#### Stated goal:
Rewrite the stretch of material from the line containing "This screenshot has width=1127, height=627." through the line containing "Looking at the screenshot, I should (x=180, y=790)." as a Markdown table with the columns Row and Line. Number each non-blank line in Row, put its text in Line, and omit blank lines.

Element lookup material
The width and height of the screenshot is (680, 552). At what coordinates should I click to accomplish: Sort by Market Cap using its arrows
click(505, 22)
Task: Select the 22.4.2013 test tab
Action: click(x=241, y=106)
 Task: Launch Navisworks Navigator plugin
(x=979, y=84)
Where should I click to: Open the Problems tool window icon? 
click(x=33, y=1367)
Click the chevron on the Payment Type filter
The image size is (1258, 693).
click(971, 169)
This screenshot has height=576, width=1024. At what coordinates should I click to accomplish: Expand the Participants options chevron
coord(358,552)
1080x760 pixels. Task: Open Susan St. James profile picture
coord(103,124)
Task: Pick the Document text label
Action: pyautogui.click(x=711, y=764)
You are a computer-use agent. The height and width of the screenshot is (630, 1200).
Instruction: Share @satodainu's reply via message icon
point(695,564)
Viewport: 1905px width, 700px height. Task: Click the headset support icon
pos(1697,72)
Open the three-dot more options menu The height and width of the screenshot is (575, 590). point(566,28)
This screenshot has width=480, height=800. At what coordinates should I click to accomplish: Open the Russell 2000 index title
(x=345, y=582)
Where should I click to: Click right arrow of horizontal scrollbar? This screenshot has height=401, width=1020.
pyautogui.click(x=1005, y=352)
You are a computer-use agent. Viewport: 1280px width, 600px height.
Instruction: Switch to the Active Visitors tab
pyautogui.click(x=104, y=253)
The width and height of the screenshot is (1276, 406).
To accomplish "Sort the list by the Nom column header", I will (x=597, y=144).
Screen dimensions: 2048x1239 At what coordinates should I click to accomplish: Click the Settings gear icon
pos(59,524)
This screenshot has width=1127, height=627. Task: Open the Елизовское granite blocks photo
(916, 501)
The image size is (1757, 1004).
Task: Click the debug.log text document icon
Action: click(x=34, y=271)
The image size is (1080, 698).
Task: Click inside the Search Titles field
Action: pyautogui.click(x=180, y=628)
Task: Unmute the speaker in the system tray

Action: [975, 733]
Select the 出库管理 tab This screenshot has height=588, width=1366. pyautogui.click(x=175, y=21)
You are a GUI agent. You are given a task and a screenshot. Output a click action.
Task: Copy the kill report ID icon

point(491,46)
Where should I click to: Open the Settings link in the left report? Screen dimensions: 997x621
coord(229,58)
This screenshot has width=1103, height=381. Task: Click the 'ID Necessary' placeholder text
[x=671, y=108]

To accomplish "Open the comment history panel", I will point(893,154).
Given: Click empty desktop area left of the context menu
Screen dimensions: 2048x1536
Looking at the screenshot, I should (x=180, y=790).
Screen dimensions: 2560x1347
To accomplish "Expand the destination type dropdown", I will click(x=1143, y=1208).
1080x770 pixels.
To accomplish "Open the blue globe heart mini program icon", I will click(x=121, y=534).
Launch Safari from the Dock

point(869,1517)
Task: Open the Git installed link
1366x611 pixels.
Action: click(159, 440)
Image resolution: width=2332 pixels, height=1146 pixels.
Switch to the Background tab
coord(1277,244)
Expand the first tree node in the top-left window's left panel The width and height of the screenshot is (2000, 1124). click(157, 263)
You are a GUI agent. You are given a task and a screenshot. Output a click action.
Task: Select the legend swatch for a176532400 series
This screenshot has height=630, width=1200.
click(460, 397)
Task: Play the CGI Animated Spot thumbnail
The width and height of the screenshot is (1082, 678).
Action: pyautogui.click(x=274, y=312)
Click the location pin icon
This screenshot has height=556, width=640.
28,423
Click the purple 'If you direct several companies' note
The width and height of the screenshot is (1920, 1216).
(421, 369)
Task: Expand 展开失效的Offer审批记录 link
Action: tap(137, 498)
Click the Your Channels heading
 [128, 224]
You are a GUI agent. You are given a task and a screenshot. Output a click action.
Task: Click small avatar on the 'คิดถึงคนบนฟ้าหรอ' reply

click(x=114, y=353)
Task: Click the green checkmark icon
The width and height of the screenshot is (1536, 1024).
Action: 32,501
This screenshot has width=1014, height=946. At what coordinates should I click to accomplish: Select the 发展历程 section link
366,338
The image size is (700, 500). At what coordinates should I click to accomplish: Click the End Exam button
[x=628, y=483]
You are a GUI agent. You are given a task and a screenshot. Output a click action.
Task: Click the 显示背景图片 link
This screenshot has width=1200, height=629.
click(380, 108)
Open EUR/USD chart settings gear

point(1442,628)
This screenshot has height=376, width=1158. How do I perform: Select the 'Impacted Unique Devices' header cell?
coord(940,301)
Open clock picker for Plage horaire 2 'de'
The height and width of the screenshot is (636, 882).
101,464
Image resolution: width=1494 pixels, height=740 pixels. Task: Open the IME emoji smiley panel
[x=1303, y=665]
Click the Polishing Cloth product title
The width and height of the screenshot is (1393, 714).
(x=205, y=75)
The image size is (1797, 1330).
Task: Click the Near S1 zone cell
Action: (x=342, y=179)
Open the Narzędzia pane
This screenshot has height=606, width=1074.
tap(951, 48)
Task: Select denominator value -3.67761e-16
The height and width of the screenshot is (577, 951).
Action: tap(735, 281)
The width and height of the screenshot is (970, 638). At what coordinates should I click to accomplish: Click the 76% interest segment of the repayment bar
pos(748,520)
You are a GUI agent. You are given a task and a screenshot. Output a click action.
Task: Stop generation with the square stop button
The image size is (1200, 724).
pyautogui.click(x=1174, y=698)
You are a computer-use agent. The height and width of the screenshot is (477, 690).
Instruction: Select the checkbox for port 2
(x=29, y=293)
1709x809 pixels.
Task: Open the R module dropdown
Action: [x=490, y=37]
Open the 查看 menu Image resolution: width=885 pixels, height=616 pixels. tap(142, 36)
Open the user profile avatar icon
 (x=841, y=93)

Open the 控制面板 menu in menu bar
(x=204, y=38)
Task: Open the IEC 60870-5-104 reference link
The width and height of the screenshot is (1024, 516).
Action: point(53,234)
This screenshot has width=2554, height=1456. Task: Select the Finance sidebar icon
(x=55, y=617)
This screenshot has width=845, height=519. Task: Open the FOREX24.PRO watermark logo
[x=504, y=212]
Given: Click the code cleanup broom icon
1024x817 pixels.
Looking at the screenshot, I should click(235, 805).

#### Task result:
| Row | Line |
|---|---|
| 1 | This screenshot has width=1127, height=627. Task: Open the Елизовское granite blocks photo |
| 2 | (916, 501) |
| 3 | The image size is (1757, 1004). |
| 4 | Task: Click the debug.log text document icon |
| 5 | Action: click(x=34, y=271) |
| 6 | The image size is (1080, 698). |
| 7 | Task: Click inside the Search Titles field |
| 8 | Action: pyautogui.click(x=180, y=628) |
| 9 | Task: Unmute the speaker in the system tray |
| 10 | Action: [975, 733] |
| 11 | Select the 出库管理 tab This screenshot has height=588, width=1366. pyautogui.click(x=175, y=21) |
| 12 | You are a GUI agent. You are given a task and a screenshot. Output a click action. |
| 13 | Task: Copy the kill report ID icon |
| 14 | point(491,46) |
| 15 | Where should I click to: Open the Settings link in the left report? Screen dimensions: 997x621 |
| 16 | coord(229,58) |
| 17 | This screenshot has width=1103, height=381. Task: Click the 'ID Necessary' placeholder text |
| 18 | [x=671, y=108] |
| 19 | To accomplish "Open the comment history panel", I will point(893,154). |
| 20 | Given: Click empty desktop area left of the context menu |
| 21 | Screen dimensions: 2048x1536 |
| 22 | Looking at the screenshot, I should (x=180, y=790). |